Re: [PATCH] drivers/scsi/aic7xxx_old: Convert to genericboolean-values

From: Andrew Morton
Date: Fri Feb 16 2007 - 13:50:55 EST


On Fri, 16 Feb 2007 12:42:27 -0600 James Bottomley <James.Bottomley@xxxxxxxxxxxx> wrote:

> On Fri, 2007-02-16 at 10:34 -0800, Andrew Morton wrote:
> > On Fri, 16 Feb 2007 10:42:12 -0600 James Bottomley <James.Bottomley@xxxxxxxxxxxx> wrote:
> >
> > > On Mon, 2007-02-12 at 12:27 -0800, Andrew Morton wrote:
> > > > Given that we now have a standard kernel-wide, c99-friendly way of
> > > > expressing true and false, I'd suggest that this decision can be revisited.
> > > >
> > > > Because a "true" is significantly more meaningful (and hence readable)
> > > > thing than a bare "1".
> > >
> > > OK, I'm really not happy with doing this for three reasons:
> > >
> > > 1. It's inviting huge amounts of driver churn changing bitfields to
> > > booleans
> > >
> > > 2. I do find it to be a readability issue. Like most driver writers,
> > > I'm used to register layouts, and those are simple bitfields, so I don't
> > > tend to think true and false, I think 1 and 0.
> > >
> > > 3. Having a different, special, type for single bit bitfields (while
> > > still using u<n> for multi bit bitfields) is asking for confusion, and
> > > hence trouble at the driver level.
> > >
> >
> > Confused.

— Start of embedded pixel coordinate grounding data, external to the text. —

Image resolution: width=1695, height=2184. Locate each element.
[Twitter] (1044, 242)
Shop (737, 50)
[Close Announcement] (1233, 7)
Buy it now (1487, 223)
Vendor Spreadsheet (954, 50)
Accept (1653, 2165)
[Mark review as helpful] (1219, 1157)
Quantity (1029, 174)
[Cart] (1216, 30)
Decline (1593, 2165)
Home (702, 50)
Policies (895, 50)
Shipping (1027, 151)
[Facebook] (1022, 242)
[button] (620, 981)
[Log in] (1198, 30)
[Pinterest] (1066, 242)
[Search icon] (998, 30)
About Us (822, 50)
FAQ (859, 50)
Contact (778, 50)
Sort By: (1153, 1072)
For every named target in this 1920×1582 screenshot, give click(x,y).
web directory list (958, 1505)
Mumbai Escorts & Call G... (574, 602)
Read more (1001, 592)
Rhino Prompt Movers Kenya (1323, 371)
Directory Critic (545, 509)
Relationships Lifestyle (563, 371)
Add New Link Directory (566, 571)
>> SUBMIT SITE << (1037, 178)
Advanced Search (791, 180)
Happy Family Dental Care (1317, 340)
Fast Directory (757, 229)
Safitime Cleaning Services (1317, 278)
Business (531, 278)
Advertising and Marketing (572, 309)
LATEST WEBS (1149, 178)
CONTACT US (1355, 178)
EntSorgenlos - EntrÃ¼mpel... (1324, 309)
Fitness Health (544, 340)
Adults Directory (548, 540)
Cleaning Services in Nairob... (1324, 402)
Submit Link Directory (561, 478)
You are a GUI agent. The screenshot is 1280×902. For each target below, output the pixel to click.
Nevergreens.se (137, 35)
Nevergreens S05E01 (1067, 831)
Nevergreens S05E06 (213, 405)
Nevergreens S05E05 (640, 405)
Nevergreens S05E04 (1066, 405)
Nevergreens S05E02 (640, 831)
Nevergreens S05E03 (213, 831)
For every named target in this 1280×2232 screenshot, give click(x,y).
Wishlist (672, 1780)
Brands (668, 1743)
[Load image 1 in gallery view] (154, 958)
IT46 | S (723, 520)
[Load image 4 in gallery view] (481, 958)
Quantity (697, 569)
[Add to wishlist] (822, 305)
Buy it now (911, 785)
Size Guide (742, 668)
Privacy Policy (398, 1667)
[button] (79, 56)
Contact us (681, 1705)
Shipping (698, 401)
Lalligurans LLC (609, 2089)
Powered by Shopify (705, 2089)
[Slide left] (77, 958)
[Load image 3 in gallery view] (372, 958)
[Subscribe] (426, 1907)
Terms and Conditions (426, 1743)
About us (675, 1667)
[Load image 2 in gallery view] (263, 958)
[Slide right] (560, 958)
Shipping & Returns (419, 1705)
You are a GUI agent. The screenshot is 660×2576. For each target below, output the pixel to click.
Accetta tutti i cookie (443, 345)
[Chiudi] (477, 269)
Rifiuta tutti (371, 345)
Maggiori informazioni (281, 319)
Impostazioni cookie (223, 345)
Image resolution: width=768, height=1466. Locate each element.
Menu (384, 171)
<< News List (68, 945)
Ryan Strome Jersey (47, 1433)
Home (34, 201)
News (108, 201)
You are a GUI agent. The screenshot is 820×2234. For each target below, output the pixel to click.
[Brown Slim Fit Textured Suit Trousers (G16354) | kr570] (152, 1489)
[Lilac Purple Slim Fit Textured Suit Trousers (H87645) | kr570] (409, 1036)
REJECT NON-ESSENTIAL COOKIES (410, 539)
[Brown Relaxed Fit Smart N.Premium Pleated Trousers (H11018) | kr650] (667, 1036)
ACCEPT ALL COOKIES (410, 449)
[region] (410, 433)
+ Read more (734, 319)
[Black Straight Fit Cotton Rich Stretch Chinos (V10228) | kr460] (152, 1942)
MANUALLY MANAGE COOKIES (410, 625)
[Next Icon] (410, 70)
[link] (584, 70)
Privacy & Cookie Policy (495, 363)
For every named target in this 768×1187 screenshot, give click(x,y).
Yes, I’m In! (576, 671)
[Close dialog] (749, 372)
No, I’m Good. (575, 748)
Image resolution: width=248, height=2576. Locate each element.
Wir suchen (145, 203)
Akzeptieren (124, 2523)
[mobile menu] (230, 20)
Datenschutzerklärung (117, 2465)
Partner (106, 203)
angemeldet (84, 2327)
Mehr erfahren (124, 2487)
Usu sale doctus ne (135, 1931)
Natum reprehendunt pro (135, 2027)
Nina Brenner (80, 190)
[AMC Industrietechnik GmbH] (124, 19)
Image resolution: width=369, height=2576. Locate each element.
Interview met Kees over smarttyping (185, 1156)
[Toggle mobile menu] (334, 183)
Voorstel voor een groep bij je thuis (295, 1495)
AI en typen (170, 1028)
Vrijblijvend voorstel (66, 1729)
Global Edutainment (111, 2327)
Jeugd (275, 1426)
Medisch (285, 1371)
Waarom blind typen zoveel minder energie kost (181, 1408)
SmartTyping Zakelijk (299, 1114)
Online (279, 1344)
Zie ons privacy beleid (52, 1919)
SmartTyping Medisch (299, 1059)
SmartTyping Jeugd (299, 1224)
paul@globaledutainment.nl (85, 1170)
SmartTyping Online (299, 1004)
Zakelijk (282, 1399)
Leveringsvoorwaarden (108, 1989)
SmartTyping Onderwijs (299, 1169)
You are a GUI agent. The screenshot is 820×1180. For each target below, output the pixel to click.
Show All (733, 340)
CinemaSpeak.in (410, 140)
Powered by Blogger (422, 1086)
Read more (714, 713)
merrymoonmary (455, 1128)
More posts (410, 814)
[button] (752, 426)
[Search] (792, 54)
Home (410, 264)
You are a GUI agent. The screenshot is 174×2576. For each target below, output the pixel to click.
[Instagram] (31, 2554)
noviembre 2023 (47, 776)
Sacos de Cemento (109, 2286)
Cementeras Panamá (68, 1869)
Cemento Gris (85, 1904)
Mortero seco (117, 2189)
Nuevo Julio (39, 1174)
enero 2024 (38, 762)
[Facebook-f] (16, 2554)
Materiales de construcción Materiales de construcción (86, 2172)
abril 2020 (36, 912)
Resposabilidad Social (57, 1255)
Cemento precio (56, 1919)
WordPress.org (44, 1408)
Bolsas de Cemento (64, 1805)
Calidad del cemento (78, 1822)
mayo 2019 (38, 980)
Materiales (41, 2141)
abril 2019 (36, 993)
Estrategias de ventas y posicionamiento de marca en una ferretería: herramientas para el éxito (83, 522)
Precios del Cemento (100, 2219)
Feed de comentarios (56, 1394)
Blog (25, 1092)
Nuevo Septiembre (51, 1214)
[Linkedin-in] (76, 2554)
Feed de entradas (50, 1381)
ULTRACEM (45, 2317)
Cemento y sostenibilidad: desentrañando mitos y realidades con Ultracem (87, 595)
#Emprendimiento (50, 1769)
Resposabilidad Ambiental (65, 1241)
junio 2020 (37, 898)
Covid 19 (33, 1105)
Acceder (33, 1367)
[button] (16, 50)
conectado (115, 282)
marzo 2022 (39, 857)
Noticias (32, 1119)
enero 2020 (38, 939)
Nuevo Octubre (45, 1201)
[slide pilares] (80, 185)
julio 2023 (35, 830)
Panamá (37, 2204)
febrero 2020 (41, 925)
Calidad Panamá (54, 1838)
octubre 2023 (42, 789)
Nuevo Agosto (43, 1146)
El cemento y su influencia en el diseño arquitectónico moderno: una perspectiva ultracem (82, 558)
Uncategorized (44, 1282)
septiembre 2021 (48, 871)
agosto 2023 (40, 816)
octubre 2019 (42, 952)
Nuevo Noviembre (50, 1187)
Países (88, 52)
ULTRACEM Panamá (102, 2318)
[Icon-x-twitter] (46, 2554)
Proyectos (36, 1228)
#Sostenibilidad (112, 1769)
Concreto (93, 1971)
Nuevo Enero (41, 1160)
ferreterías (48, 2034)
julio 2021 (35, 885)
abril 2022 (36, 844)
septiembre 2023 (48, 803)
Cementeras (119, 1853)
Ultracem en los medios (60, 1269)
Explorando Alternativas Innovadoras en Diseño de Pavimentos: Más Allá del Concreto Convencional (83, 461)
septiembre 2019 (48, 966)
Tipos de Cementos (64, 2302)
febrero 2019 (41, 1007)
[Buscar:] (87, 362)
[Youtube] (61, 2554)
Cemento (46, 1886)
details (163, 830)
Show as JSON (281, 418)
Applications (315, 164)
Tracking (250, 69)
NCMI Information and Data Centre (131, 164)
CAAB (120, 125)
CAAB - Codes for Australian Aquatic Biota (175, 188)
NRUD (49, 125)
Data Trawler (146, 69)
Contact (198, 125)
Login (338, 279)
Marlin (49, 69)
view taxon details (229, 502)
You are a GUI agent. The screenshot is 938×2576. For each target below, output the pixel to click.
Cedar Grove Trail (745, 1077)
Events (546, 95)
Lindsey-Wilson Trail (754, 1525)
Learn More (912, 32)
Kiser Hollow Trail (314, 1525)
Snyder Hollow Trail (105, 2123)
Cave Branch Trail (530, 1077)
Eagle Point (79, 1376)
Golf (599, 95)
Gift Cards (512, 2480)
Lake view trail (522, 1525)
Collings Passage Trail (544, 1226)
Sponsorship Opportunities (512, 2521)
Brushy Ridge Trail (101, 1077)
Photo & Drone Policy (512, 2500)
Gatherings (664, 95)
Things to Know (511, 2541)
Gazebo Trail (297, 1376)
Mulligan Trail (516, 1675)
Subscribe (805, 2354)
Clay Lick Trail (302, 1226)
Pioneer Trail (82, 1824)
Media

The patch changes TRUE to true and FALSE to false. The code
> > wasn't using bitfields before and isn't using them afterwards. I wouldn't
> > expect there to be any change in generated code.
>
> Sorry, I was addressing the general idea of using booleans in drivers.
>
> > All it's doing is replacing the driver's private TRUE/FALSE with the
> > kernel-wide ones.
>
> I already addressed that one ... I prefer bare 0 and 1. However, if the
> driver writer wants to use TRUE/FALSE, I won't specifically reject it.
> I really don't like the lower case true/false.
>

Me no understand.

If you take the specific example of

void
ahd_set_syncrate(struct ahd_softc *ahd, struct ahd_devinfo *devinfo,
u_int period, u_int offset, u_int ppr_options,
u_int type, int paused)

then if is crufty, inappropriate and wrong that `paused' is a scalar type.
It's just not true or sensible that the code is written so that `paused'
can take a value of seventy eight. It _is_ a boolean. It is a truth
value. Declaring it as such in the source is all goodness. Passing the
value `true' into calls to this function improve readability over passing
"1".

So I don't agree with (or understand) your objections. But I can certainly
understand reluctance to merge a large-but-minor, do-nothing-much patch into
a large and not-very-maintained driver.